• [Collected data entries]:
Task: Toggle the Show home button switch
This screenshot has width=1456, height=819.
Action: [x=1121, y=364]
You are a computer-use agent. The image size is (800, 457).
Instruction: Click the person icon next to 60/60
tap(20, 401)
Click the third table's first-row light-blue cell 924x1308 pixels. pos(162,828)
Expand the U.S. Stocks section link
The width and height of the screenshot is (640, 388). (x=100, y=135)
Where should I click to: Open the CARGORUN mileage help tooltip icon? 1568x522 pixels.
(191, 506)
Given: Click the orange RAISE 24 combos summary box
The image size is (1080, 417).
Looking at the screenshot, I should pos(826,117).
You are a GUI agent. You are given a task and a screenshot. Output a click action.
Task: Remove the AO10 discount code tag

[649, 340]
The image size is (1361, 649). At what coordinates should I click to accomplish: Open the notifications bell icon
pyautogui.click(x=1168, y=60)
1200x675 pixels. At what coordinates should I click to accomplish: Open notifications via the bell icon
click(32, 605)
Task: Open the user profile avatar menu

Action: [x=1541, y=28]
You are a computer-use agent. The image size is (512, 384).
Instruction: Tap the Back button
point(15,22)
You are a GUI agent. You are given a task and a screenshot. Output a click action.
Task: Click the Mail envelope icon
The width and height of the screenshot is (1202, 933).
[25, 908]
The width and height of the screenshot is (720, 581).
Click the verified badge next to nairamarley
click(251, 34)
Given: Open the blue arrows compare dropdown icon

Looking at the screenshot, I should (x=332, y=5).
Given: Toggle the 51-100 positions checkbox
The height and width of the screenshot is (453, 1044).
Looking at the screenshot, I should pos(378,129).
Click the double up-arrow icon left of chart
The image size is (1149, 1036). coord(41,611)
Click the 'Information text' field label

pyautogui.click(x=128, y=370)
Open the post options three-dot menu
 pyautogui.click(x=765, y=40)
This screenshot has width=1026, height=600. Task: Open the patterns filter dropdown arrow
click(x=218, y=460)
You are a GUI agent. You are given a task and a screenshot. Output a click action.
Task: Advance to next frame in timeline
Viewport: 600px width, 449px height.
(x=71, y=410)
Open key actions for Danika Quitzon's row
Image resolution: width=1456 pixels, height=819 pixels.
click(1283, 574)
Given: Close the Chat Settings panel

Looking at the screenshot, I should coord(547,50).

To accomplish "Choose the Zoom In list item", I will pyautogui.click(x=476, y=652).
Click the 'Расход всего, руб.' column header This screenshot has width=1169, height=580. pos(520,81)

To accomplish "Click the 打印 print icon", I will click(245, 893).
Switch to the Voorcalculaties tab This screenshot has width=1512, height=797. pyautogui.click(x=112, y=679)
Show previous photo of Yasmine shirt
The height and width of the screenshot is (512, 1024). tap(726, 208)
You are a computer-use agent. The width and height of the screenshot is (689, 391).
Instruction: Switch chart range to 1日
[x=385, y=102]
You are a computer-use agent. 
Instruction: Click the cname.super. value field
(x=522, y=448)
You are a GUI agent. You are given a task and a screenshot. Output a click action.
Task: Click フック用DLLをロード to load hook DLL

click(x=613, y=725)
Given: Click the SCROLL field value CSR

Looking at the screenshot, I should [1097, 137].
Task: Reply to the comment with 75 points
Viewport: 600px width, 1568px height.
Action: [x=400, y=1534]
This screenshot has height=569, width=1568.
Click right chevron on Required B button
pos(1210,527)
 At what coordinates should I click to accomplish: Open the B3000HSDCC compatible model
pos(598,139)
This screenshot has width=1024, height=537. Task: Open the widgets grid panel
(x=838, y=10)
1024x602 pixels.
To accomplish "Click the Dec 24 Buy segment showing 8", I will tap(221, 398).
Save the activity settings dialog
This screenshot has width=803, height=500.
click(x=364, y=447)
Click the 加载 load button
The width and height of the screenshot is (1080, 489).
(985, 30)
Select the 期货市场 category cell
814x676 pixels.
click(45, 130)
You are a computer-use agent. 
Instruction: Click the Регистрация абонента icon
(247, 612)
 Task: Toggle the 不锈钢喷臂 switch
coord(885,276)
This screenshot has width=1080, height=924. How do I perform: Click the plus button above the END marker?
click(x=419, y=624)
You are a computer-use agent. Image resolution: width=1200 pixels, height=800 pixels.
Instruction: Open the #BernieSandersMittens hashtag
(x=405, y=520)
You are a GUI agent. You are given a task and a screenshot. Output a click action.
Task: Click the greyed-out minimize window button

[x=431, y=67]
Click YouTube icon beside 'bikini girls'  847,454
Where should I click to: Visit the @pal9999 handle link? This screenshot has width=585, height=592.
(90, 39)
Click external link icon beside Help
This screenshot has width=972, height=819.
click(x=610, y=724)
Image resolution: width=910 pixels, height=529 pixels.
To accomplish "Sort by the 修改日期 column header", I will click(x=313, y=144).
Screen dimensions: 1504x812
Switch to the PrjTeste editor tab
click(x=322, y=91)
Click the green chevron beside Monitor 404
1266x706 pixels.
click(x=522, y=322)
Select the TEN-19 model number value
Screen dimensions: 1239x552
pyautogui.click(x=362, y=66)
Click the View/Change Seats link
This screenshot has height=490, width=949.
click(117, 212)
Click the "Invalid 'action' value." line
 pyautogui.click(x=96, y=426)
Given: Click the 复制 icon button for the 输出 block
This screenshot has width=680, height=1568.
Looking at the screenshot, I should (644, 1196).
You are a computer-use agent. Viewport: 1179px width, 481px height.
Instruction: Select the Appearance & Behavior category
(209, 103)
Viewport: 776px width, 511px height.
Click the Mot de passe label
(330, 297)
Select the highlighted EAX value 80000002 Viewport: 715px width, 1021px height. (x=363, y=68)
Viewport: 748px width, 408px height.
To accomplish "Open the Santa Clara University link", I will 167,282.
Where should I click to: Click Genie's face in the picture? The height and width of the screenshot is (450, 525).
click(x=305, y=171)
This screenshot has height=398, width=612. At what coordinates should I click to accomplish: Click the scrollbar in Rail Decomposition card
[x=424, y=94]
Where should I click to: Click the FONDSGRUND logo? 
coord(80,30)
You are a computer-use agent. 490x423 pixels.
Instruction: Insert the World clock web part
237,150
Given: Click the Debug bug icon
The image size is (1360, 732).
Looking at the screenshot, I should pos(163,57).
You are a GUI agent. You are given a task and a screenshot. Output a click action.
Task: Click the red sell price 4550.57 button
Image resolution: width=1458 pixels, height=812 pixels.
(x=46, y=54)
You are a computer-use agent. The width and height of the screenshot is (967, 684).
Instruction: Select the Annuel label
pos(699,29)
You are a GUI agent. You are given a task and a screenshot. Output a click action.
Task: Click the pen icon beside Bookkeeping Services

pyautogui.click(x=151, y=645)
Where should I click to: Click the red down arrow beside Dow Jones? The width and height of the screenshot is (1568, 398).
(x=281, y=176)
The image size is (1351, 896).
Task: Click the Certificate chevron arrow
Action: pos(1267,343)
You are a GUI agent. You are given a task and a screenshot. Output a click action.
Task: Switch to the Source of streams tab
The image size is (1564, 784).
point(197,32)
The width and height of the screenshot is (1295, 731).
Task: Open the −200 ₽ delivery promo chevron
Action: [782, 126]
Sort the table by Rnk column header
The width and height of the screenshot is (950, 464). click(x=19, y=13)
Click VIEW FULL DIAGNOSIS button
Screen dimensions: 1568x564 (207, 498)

• [WHAT IS EXPECTED]:
Where the word "computer" shows up in a line of the entries above, copy that line.

• [RESPONSE BOX]:
You are a computer-use agent. The image size is (800, 457).
You are a computer-use agent. The image size is (512, 384).
You are a computer-use agent. The width and height of the screenshot is (689, 391).
You are a computer-use agent. 
You are a computer-use agent. 
You are a computer-use agent. Image resolution: width=1200 pixels, height=800 pixels.
You are a computer-use agent. Viewport: 1179px width, 481px height.
You are a computer-use agent. 490x423 pixels.
You are a computer-use agent. The width and height of the screenshot is (967, 684).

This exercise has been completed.